Dr. C.E. Harken, a well-known physician in Clarke County had a desire to see a history museum in Clarke County. He acquired five of the original stained glass windows when the 1894 church closed. Dr. Harken donated his five windows to the Clarke County Historical Society in the early 70′s and they were stored in Society members’ basements, garages, and other places until a permanent home was found. In 1984, the current Museum building was completed and the windows were put on display.

The whereabouts of the other five original stained glass windows is unknown at this time. If you have any information, please see our contact information below. We’d like to be able to complete the history of all ten windows.
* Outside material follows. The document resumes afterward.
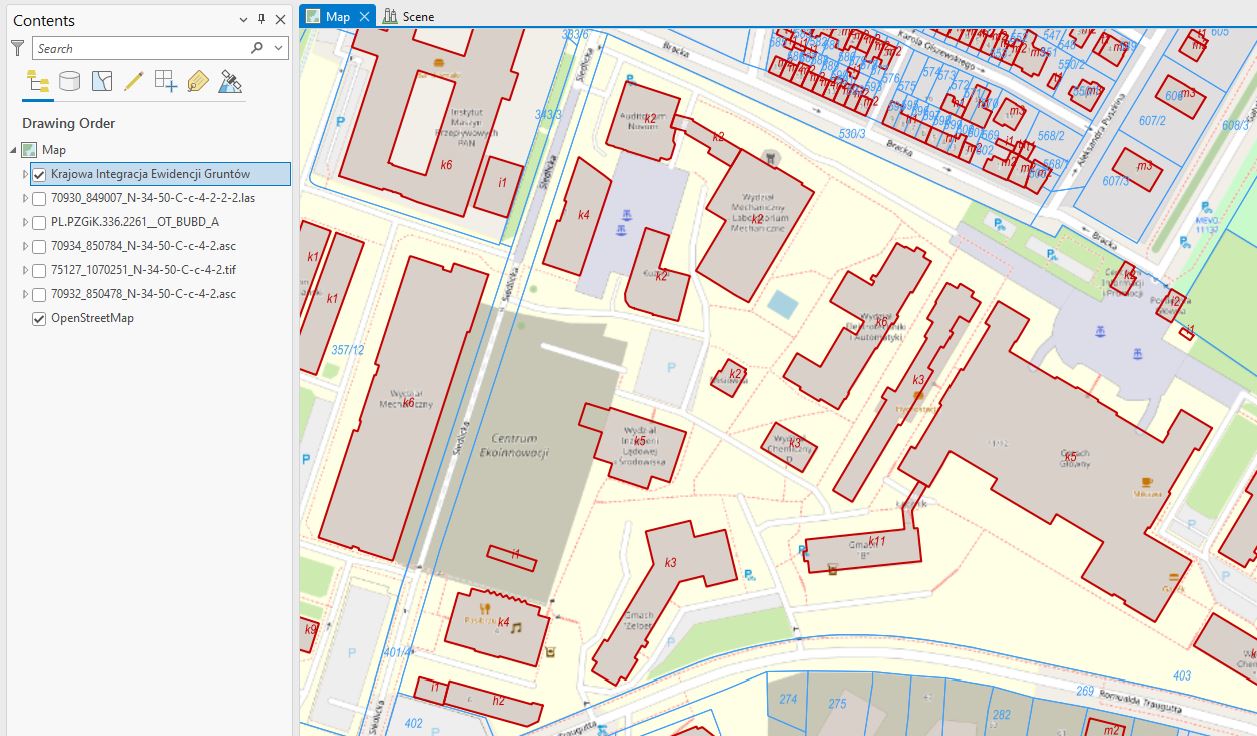Switch to List By Data Source
The height and width of the screenshot is (736, 1257).
coord(69,82)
The stained glass windows were created in the1890′s with magnificent craftsmanship, but were showing significant wear. In 1984, no funds were available for a restoration project. The potential craftsmen and costs were researched by the Historical Society, and in 2015, a quote from Glass Heritage (the firm that restored the Grant Wood stained glass window) for was secured.

The Historical Society continued to raise funds for several more years and in 2023 restoration of the first window began. The most badly deteriorated window, The “Ladies Aid Society” window was chosen to be the first. Records show the original cost of this window was $54.35. The other four windows donated to the Museum were the “Grand Army of the Republic” window, original cost $105.00; the “Mary Scott Badley” window donated by the Women’s Foreign Missionary Society, original cost $42.50; “The Little Gleaners” window, original cost unknown, was donated by Mr. P.L. Fowler; and the last Museum window is “Unnamed”, original cost unknown and donor unspecified.
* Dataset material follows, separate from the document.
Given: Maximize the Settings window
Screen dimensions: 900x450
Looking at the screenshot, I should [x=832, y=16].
The Historical Society has successfully restored three of the five windows to their original beauty. When the last two windows are completed, all five will be reinstalled in the Museum in a new display. Work has begun on the last two windows. Fund raising efforts continue to raise the final $12 - $13,000 to complete the last two windows and build the new display.

Any amount of donation is appreciated and donations of $100 or more will be displayed on a plaque in the Museum. “In memory of” or “In honor of” donations in the name of an individual or family can be made as well. The Historical Society thanks everyone who has donated and supported this project over the the years. Help us bring the windows back in 2024!

If you are interested in making a donation of any amount, please contact Deb Yorba at (909) 841-7803 or send a check made payable to the ‘Clarke County Historical Society’, % Mike Boldon, 321 E. McLane St., Osceola, IA, 50213.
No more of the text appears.